Kava makes a significant contribution to rural livelihoods in Pacific Island producing countries.
It is an important cash crop and a significant source of income and employment for rural households and those involved in its harvesting, processing and sale. It has important cultural and social dimensions, including in Australia and New Zealand, and is used internationally for medicinal and therapeutic purposes.
In Fiji, kava is known as yaqona and is widely consumed as a beverage informally and in traditional ceremonial settings.
Why is kava a lucrative commodity?
- Fiji exported 478 metric tonnes in 2020 alone with total export earnings estimated to be around $43.6m as stated by the Fiji Yaqona Task Force.
- The volume of kava exports in the past five years was said to have increased, with 2016 recording around 259 metric tonnes, 2017 – 311 metric tonnes, 2018 – 285 metric tonnes, 2019 – 328 metric tonnes and 2020 – 478 metric tonnes as stated by the Fiji Yaqona Task Force.

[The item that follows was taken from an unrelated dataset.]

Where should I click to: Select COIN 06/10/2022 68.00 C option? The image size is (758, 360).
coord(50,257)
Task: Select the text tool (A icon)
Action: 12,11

- The kava GDP trend in Fiji for the past five years had consistently increased as in 2016 it was $134.5m, in 2017 it was $161.5m, 2018 it was $185.8m and 2019 it was said to be $208.2m as stated by the Fiji Yaqona Task Force.
- Kava has passed sugarcane, ginger and turmeric crop commodities in Fiji in terms of earnings as stated by the Fiji Yaqona Task Force. (Like in Vanuatu with kava surpassing commodities such as copra and cocoa)
- Kava compared with other crop commodities continued to increase and contributed to an average of 16.3 per cent of total agriculture GDP for the past five years as stated by the Fiji Yaqona Task Force.